### Data to process
_ _ _ _ _

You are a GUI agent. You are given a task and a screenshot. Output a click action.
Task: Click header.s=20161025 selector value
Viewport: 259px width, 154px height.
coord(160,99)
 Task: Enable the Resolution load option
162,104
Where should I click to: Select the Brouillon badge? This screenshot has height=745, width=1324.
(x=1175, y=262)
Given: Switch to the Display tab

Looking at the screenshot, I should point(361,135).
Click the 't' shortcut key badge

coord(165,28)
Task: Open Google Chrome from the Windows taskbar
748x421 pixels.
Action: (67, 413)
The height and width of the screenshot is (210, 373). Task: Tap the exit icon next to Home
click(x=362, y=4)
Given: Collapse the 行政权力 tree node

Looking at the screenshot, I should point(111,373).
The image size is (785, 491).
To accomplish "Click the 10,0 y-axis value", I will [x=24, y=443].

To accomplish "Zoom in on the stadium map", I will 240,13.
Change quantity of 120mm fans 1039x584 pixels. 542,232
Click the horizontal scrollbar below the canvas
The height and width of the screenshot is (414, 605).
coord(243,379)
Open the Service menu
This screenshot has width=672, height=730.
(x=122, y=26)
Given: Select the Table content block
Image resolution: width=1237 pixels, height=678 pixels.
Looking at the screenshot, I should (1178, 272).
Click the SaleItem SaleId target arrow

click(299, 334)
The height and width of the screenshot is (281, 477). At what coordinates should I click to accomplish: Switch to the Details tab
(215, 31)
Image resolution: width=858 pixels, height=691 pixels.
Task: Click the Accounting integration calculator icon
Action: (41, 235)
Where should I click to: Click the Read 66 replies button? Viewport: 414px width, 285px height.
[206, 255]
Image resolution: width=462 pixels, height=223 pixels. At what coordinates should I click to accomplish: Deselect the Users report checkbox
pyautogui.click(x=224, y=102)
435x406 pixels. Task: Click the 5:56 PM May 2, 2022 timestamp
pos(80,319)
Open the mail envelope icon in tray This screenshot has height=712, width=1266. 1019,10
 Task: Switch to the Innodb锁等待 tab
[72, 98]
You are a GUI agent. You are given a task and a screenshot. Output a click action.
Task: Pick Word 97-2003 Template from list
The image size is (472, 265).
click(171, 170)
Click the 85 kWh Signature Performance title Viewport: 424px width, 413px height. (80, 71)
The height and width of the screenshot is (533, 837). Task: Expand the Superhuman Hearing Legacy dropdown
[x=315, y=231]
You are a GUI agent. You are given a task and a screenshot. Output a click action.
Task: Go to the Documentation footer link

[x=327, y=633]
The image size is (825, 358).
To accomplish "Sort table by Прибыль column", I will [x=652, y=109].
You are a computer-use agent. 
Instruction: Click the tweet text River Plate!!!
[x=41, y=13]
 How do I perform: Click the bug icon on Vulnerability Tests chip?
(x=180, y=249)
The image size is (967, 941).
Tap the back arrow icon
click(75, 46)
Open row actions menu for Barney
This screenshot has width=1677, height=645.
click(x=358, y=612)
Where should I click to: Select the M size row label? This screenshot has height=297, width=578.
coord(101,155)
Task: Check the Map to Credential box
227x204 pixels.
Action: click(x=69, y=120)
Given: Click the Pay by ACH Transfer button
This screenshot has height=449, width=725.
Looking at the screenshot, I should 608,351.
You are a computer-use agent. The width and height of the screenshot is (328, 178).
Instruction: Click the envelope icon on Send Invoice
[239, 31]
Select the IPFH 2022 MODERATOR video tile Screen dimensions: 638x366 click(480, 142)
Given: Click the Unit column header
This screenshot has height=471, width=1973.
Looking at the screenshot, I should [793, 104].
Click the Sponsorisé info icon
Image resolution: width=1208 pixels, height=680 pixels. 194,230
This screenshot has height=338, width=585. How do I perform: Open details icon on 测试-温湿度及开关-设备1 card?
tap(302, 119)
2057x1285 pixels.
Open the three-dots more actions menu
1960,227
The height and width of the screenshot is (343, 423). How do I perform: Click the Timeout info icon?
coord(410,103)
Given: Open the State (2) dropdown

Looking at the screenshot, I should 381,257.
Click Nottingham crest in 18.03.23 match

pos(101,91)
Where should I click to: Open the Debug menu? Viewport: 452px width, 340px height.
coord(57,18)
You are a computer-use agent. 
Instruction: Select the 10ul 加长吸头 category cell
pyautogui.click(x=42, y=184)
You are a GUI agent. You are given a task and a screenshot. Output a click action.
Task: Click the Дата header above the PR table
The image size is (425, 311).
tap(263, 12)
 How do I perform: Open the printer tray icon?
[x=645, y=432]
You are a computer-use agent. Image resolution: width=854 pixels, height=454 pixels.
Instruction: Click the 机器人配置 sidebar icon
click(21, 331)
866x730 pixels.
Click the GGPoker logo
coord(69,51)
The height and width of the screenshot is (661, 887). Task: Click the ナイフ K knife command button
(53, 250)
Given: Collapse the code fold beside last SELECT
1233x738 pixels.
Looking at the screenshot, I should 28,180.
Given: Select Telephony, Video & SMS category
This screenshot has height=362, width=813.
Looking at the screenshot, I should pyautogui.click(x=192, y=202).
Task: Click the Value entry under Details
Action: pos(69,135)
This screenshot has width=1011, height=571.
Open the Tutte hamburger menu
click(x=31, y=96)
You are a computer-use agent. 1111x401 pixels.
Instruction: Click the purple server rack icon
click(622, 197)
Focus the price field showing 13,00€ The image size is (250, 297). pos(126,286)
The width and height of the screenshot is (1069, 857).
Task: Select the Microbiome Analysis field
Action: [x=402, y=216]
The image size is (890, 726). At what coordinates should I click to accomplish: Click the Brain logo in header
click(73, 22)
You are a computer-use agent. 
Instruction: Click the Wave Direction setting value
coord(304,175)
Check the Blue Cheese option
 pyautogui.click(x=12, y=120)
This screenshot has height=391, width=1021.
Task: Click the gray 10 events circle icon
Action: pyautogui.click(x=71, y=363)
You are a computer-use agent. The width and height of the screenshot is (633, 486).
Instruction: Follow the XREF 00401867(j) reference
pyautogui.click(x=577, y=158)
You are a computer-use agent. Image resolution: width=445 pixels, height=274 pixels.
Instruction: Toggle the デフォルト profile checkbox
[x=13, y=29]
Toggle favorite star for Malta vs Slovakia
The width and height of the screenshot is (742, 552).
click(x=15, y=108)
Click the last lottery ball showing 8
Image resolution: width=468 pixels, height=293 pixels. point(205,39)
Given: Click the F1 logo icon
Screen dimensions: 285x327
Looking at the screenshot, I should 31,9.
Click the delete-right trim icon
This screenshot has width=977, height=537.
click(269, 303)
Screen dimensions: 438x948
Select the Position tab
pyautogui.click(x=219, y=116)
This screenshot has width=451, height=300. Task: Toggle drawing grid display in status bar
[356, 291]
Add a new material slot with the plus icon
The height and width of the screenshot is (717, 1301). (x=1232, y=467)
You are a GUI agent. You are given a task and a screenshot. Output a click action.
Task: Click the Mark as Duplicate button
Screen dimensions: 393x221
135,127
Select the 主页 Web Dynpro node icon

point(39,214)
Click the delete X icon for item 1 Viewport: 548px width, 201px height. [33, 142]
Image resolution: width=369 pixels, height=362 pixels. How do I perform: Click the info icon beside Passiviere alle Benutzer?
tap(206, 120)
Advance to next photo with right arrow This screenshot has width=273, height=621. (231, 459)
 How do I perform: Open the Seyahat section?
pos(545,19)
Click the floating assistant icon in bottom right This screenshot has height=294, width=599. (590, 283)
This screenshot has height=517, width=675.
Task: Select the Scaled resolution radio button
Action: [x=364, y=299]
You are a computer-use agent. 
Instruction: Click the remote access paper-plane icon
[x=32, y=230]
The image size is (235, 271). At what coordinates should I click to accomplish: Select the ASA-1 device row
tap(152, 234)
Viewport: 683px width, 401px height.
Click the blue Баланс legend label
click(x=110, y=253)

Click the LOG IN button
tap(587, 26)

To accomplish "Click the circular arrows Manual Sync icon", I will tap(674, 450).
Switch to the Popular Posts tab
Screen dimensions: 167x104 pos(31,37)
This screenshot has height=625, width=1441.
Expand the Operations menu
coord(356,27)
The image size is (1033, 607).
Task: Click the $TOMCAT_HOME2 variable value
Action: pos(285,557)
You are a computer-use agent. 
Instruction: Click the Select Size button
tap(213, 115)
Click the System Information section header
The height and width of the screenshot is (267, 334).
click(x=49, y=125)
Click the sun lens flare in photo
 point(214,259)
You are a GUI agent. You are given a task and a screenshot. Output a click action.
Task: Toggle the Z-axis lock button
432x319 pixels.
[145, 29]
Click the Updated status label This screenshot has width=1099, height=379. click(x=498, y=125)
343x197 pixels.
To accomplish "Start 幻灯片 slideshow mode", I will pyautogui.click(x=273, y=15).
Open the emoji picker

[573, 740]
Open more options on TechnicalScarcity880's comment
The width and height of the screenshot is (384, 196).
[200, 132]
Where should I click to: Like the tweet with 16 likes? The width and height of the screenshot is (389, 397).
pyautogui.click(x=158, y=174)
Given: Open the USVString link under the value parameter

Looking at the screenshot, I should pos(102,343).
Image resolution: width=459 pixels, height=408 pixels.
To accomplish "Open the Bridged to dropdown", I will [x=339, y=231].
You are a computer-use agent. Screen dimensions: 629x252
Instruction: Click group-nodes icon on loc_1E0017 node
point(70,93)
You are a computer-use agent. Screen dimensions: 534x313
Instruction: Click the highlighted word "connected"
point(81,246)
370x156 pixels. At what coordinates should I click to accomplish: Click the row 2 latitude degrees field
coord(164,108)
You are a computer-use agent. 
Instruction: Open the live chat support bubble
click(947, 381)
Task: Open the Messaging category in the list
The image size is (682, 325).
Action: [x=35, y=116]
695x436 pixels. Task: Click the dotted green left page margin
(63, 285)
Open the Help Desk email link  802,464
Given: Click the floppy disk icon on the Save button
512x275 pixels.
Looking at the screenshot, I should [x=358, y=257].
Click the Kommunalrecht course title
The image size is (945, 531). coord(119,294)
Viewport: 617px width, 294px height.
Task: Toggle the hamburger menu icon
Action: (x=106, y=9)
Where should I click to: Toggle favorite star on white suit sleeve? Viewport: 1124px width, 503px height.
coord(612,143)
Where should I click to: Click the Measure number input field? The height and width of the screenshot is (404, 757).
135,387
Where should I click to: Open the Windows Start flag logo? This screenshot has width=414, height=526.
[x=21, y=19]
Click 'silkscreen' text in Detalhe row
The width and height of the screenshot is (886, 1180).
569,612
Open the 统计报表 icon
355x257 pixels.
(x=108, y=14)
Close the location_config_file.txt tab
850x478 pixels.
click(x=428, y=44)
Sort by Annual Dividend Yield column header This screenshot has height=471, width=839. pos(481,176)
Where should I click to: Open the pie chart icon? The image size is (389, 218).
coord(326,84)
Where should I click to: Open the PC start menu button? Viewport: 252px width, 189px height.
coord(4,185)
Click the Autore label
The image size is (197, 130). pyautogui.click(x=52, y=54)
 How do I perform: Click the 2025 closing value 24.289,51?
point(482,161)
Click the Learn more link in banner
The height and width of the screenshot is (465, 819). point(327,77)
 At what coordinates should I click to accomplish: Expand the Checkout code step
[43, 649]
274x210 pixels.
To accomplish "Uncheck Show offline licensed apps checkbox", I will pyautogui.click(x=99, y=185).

_ _ _ _ _

### Assigned task
Wherever the string "Sort" appears in a line above, copy that line.

### Task solution
To accomplish "Sort table by Прибыль column", I will [x=652, y=109].
Sort by Annual Dividend Yield column header This screenshot has height=471, width=839. pos(481,176)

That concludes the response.